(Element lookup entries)
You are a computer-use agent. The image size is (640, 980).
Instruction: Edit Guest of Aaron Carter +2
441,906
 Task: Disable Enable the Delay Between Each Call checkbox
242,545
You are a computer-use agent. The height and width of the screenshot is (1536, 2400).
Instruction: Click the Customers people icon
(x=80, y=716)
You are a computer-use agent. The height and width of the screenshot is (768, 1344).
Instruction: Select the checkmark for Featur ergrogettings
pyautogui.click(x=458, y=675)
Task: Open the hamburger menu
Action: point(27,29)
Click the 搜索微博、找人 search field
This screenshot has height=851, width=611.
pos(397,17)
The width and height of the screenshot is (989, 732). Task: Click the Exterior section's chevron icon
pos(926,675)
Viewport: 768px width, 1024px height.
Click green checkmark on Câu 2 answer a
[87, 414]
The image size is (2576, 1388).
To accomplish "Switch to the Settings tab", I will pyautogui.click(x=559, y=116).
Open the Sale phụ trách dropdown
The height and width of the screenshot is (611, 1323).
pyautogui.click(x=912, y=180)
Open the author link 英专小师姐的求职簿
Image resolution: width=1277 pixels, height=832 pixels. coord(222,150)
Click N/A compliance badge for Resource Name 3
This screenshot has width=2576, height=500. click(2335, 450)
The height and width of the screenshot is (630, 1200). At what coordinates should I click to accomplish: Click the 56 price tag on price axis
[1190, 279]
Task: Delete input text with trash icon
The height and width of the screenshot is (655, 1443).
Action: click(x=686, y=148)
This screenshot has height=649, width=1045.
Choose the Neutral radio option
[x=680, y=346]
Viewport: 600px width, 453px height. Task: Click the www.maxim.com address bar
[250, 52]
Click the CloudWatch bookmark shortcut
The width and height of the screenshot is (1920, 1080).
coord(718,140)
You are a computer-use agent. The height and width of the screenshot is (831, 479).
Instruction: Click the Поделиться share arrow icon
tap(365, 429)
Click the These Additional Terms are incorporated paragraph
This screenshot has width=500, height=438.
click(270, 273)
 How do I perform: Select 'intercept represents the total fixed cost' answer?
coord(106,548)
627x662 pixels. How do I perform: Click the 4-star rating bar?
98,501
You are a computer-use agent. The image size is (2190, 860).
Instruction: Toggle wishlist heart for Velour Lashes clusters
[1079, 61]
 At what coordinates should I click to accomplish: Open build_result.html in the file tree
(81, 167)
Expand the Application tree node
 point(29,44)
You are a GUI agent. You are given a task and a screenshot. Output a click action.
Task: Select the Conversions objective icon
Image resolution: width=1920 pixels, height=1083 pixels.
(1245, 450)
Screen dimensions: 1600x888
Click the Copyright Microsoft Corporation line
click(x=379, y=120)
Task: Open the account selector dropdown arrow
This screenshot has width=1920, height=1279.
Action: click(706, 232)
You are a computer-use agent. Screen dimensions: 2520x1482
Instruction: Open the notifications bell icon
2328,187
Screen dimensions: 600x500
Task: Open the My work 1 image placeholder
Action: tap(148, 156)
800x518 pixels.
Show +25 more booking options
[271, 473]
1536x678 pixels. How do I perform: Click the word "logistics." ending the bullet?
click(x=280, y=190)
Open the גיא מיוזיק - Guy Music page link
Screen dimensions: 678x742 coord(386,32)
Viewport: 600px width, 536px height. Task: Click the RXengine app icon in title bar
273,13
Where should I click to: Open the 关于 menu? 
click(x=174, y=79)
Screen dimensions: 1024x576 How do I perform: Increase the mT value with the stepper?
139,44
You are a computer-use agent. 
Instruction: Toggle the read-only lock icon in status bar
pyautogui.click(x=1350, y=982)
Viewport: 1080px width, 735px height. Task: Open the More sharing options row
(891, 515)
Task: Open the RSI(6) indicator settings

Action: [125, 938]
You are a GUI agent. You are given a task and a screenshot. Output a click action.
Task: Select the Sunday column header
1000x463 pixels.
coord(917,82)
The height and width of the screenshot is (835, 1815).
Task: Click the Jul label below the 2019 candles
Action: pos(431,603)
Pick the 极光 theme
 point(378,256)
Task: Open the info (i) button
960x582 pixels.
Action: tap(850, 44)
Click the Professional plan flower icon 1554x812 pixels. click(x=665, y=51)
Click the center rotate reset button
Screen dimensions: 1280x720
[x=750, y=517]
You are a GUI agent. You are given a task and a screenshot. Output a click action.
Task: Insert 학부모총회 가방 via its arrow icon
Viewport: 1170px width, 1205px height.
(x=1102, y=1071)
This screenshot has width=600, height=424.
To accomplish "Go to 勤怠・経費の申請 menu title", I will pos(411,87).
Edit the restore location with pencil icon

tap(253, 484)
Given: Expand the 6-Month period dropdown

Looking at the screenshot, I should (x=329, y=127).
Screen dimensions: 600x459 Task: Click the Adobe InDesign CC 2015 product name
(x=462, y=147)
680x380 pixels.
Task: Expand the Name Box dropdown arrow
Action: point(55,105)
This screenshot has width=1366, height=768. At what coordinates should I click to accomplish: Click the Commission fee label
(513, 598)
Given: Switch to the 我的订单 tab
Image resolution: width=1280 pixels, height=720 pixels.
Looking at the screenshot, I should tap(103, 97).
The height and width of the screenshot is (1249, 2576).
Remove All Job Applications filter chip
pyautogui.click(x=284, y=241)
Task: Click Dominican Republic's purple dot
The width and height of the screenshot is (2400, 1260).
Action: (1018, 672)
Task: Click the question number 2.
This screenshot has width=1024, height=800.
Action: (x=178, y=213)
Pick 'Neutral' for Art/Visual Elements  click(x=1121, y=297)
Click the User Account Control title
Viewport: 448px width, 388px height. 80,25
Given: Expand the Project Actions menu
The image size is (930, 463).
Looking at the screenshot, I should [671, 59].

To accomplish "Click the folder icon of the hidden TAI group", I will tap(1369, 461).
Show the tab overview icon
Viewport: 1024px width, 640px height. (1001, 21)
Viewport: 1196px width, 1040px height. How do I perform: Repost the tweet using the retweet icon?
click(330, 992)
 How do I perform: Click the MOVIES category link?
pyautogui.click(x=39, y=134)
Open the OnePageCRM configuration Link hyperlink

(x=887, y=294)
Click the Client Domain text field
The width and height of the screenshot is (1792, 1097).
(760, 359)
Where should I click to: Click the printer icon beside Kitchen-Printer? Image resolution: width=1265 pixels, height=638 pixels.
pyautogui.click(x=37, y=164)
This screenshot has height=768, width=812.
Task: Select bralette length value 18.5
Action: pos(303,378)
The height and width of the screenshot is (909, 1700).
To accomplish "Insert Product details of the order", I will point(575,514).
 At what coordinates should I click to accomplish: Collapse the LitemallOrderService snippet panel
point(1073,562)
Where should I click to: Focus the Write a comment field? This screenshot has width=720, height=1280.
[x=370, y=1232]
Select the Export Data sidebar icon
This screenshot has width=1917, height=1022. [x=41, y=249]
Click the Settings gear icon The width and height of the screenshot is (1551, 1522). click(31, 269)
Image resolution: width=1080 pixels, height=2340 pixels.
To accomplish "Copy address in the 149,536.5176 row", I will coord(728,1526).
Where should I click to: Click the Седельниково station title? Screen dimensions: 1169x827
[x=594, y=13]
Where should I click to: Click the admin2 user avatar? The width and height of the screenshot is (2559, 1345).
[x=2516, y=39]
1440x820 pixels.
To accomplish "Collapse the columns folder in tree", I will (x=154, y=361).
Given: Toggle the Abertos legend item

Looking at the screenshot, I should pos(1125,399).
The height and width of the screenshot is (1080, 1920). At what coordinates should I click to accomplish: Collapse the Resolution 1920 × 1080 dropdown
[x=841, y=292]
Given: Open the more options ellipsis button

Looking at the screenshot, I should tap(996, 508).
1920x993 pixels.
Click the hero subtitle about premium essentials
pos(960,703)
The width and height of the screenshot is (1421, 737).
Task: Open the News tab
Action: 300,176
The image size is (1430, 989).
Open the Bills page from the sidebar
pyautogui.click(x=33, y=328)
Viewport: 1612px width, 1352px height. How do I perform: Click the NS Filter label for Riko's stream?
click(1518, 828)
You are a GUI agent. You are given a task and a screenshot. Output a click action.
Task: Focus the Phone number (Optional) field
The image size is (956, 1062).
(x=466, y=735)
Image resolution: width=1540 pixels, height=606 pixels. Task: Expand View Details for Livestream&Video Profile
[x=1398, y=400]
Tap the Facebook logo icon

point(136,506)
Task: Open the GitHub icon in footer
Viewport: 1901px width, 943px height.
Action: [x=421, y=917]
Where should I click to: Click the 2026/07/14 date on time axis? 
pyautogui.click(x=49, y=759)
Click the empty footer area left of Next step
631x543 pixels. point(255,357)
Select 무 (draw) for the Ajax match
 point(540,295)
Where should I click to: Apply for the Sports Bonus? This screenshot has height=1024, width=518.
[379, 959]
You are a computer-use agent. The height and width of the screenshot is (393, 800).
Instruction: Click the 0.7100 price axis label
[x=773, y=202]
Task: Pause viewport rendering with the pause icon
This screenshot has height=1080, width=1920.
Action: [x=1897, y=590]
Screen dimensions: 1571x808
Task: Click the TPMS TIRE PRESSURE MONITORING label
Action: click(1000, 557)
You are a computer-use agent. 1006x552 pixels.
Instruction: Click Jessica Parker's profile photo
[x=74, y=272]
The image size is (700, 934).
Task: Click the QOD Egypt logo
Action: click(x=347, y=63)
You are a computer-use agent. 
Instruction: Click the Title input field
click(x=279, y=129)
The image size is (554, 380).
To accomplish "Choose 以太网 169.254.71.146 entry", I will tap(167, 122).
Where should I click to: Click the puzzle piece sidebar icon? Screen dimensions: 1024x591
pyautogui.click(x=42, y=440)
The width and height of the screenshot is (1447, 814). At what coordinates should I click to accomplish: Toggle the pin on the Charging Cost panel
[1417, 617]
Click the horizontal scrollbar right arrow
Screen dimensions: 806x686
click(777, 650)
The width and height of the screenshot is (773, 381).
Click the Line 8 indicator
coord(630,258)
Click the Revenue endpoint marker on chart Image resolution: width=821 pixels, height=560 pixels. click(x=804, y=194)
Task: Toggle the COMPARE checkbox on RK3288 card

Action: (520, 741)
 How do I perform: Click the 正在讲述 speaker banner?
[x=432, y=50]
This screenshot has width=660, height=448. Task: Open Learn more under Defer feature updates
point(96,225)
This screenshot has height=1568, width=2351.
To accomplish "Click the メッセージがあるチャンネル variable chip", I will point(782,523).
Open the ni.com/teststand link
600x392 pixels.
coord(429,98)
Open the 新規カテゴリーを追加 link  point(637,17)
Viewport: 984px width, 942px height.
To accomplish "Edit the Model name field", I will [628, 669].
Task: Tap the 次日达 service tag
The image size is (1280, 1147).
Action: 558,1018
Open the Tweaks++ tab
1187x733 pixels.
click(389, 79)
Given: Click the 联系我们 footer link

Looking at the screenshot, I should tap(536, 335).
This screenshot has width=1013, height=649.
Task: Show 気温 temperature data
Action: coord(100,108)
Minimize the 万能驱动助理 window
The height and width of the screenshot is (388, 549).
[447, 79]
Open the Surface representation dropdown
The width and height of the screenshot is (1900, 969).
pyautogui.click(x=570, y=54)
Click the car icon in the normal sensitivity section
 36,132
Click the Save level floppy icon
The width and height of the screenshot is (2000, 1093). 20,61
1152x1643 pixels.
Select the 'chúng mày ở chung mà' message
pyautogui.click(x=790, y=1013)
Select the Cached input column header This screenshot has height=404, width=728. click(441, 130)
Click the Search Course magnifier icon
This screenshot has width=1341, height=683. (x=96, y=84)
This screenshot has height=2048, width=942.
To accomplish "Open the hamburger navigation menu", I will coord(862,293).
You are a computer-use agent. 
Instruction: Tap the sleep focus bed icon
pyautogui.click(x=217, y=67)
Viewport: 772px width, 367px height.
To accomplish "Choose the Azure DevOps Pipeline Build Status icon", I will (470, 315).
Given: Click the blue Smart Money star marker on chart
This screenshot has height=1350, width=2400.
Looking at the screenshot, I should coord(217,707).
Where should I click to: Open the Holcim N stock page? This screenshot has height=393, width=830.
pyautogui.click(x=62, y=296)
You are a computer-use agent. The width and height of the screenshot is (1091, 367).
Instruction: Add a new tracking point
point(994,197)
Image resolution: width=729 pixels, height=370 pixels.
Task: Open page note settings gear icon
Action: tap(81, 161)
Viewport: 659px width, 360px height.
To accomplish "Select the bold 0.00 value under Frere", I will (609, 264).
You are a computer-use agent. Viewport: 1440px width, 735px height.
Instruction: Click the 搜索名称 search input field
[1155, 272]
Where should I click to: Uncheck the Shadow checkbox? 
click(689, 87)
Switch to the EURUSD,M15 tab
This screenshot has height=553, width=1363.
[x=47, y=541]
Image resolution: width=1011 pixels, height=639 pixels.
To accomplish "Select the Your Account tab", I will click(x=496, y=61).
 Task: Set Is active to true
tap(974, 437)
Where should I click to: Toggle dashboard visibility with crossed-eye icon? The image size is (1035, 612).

■ **JOB**: Swap "user avatar" for "profile picture" in the lines that begin at the one containing "Where should I click to: Click the admin2" and end after the one containing "Looking at the screenshot, I should pos(1125,399).". Reproduce only those lines, with everything else unchanged.

■ **WRITTEN RESPONSE**:
Where should I click to: Click the admin2 profile picture? The width and height of the screenshot is (2559, 1345).
[x=2516, y=39]
1440x820 pixels.
To accomplish "Collapse the columns folder in tree", I will (x=154, y=361).
Given: Toggle the Abertos legend item

Looking at the screenshot, I should pos(1125,399).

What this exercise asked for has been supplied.